Oral thrush in children
Oral thrush in a child produces a yeast infection in the mouth and throat. A thrush infection is normally found in infants and young children, but it will also occur in older children and adults diagnosed with diseases that affect the immune system.
A child older than 3 who develops an oral thrush infection with no apparent underlying cause should be tested by a doctor.
Thrush is a yeast infection caused by the Candida fungus. A thrush infection is normally found in the warm, moist areas of the mouth and vagina of a child. The Candida yeast is the same fungus that causes a yeast infection in women and diaper rash in children. Thrush is not a contagious infection and affects anyone with a lowered immune system. This is the reason young children and older adults are susceptible.

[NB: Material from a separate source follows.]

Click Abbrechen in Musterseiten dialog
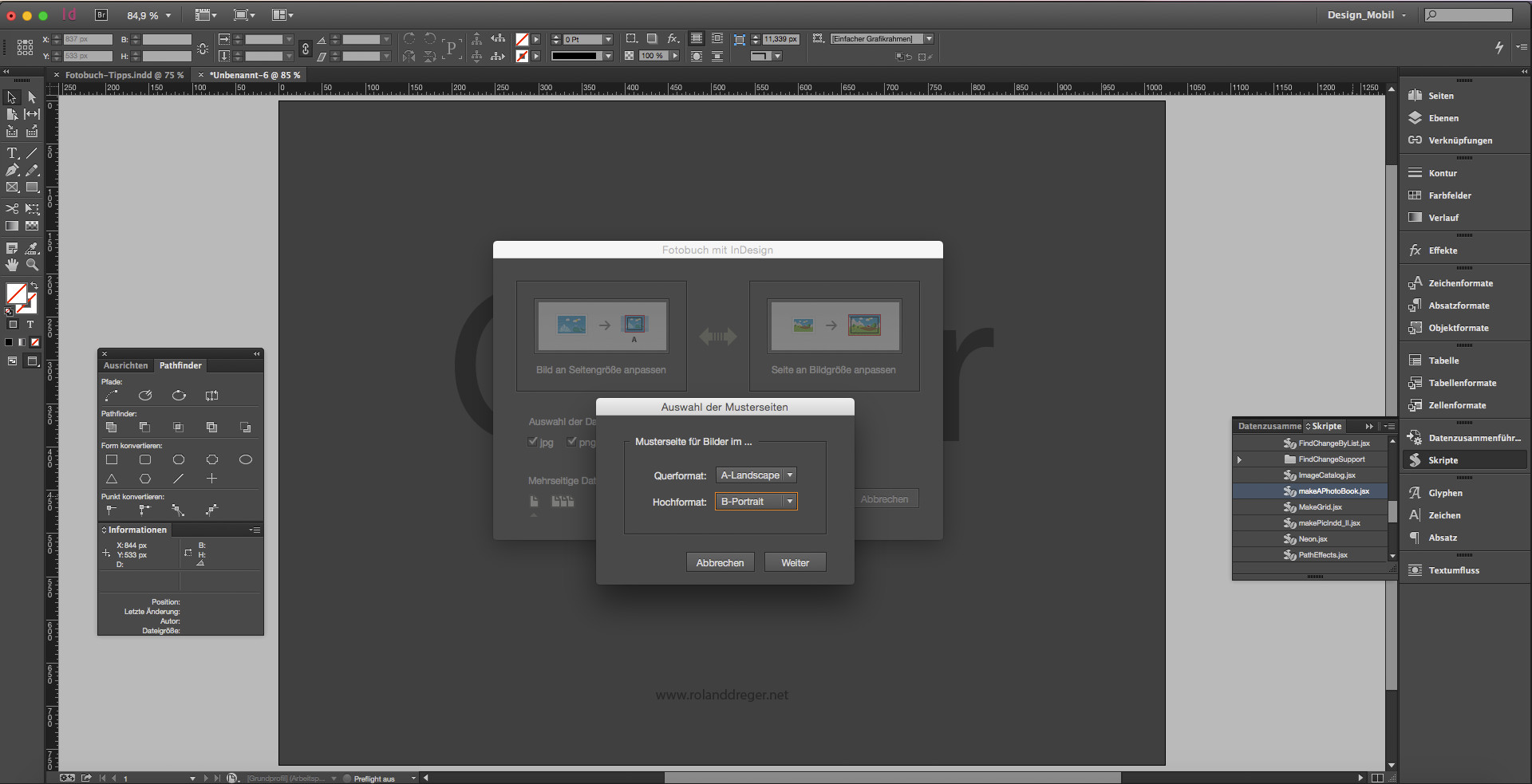This screenshot has height=784, width=1532. click(x=720, y=562)
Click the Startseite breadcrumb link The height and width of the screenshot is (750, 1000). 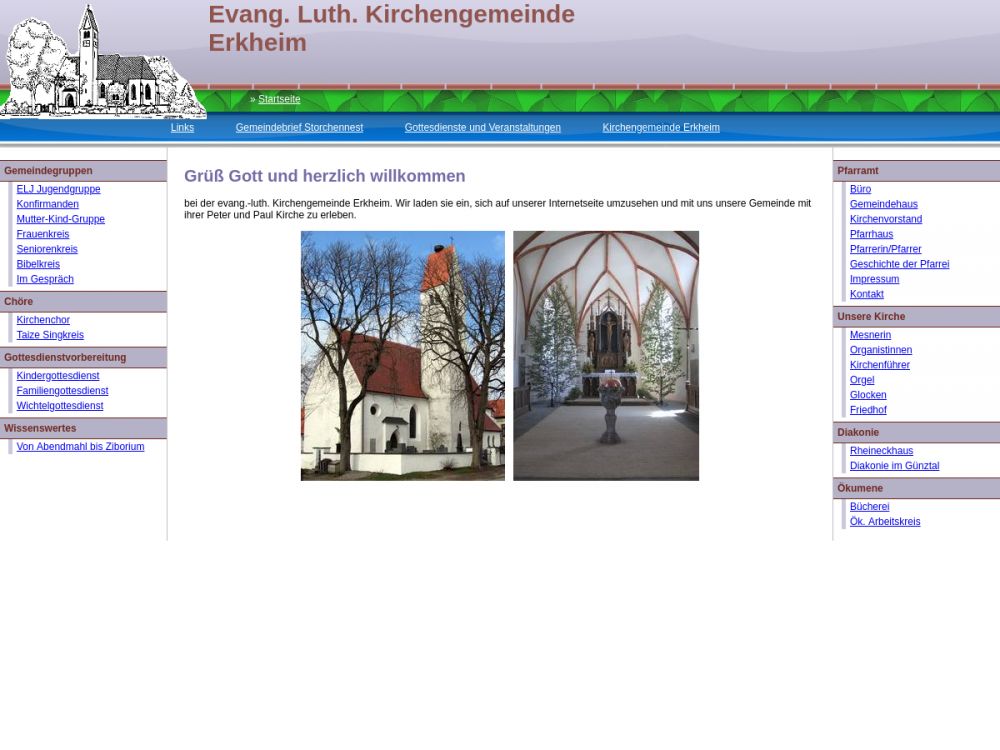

A thrush infection creates cracking at the corners of the mouth with white sores throughout the mouth. The sores show up on the tongue, inside of the cheeks and sometimes on the gums and tonsils. The sores appear to be creamy and will bleed slightly if scraped or rubbed. A nursing infant will not want to feed, because the sores are painful. While thrush is not contagious, it is possible for a child to pass the infection to the breast of the nursing mother. The mother's nipples will appear red and sensitive and hurt during and after nursing. The areola may flake or appear shiny. Stabbing pain in the breast is common with an infection.
The fungus that causes thrush is common in the body and environment. A thrush infection occurs when the immune system becomes weak due to an illness or by taking medications such as antibiotics. An infant may be exposed to the yeast during a vaginal delivery, because the yeast is present in the vagina. Close contact with family members will also introduce the yeast to an infant or child. The yeast waits in the body for the immune system to weaken.
Medical treatment is not always needed for children who are eating food. Many children respond to adding foods that balance bacteria and yeast in the body and mouth. This includes yoghurt, buttermilk and sour cream. A nursing infant or child with an infection that does not heal will be given an antifungal medication. A mother who is breast feeding will also be treated to prevent the infection from passing back and forth.
It is rare that complications occur from a thrush infection. The infection may return when the immune system is weakened, but it is treatable. Children who suck their thumbs may get a thrush or Candida infection around the fingernail.